I’ve been trashing the behavior of speculators around the darling mega-cap stocks Amazon, Apple, Microsoft, Meta, Netflix, AMD, Nvidia or Google for a while (e.g. here, here or here). As always, the talking heads in the financial outlets are picking up the idea only once it’s obvious and they won’t report anything “wrong” anymore.
Those stocks are currently assuming the role of the ‘parent’s basement’ that speculators move back into for a warm bed, home-cooked food and comfort after they ventured out into the cold world and lost everything on an idiotic business idea. At the moment, their rallies are certainly not a sign of an improving market – rather, they now serve as a new temporary or permanent addition to the long list of “value” that speculators flee into when brown substances hit the fan.
Shares of above stocks were up 0.5% to 2.5% yesterday, and as they have the heaviest weightings in the popular stock averages, pre-market trading pushed index futures into a gap-up, which was followed by a day of rally.
Note however that there is few conviction in this move, and these stocks are largely moving on retail sentiment and money rotation rather than systematic accumulation.
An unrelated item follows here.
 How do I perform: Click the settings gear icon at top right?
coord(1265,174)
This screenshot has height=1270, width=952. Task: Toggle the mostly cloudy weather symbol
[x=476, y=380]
The tech mega-caps yesterday rallied on anemic volume ranging -24% (Apple) to -44% (Facebook/Meta) below average, pushing the market higher on a lot of hot air. This same effect can be spotted widely across the market, and is summarized when looking at the indices … for the Nasdaq volume to gauge -15% to -25% below average, there needs to be a serious lack of commitment. This also meets the criteria of a relief rally, a.k.a. a dead-cat bounce.
Of course, this dynamic can persist for weeks. In the market, anything can happen. Any day has to be analyzed within the context of new information arriving, and I will refrain from trying to predict the market direction. But as far as I’m concerned, I don’t care that much about what the indices do – until new strong leading stocks make their debut, I see no reason to expect this market will turn anytime soon into an environment conducive to making substantial profits.
What’s important to realize is that the market has been range-bound since about May or October last year, depending on how you count and on what index. Within this context, another rally like what we are seeing a possible start of right now could easily be expected after the temporary fear out of the recent debacle in the financial sector came into the markets.
However, as I discussed many time before, there is simply not enough firepower in this market to sustain a durable new uptrend, neither in the indices nor in individual stocks.